PATTERN Cited by 1 source
Pipeline step consolidation¶
When "more steps" becomes a tax instead of a speedup, group related hermetic build/test actions into fewer, larger CI steps so the per-step overhead (VM warm-up, cache hydration, image pull) amortises over more work. Canva's BE/ML Pipeline v2 went from 45 → 16 steps and cut average build time 49 → 35 min with ~50 % fewer build minutes (Source: sources/2024-12-16-canva-faster-ci-builds).
Intent¶
Horizontal CI scale-out has a sweet spot: too few steps and you
lose parallelism; too many and per-step fixed costs dominate.

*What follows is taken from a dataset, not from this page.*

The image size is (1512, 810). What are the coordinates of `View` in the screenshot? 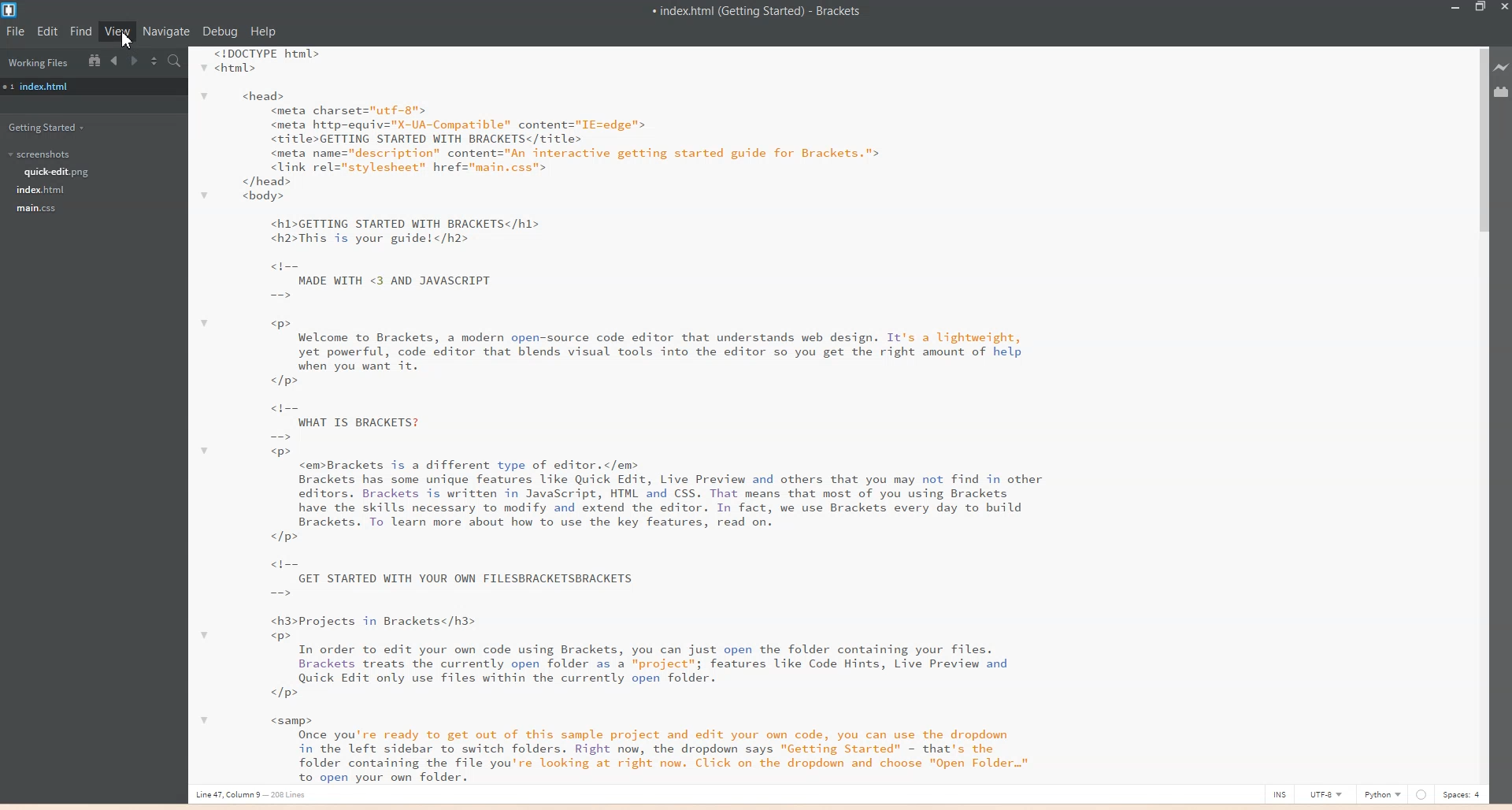 It's located at (118, 32).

At Canva's scale (>1000 check-merge builds/day, ~3000 jobs per
build, each job = 1 EC2 instance), the per-step VM warm-up tax
was eating the parallelism gain.
The pattern: once hermetic caching (concepts/hermetic-build + concepts/content-addressed-caching) means re-running a step is cheap on cache hits, the right step granularity shifts dramatically — from "one step per target" toward "one step per meaningful grouping", because Bazel inside the step can do its own parallelism and caching.
Mechanism¶
- Identify cache-friendly groupings. If two actions are always run together and share most inputs, one step with two Bazel targets is almost always cheaper than two steps.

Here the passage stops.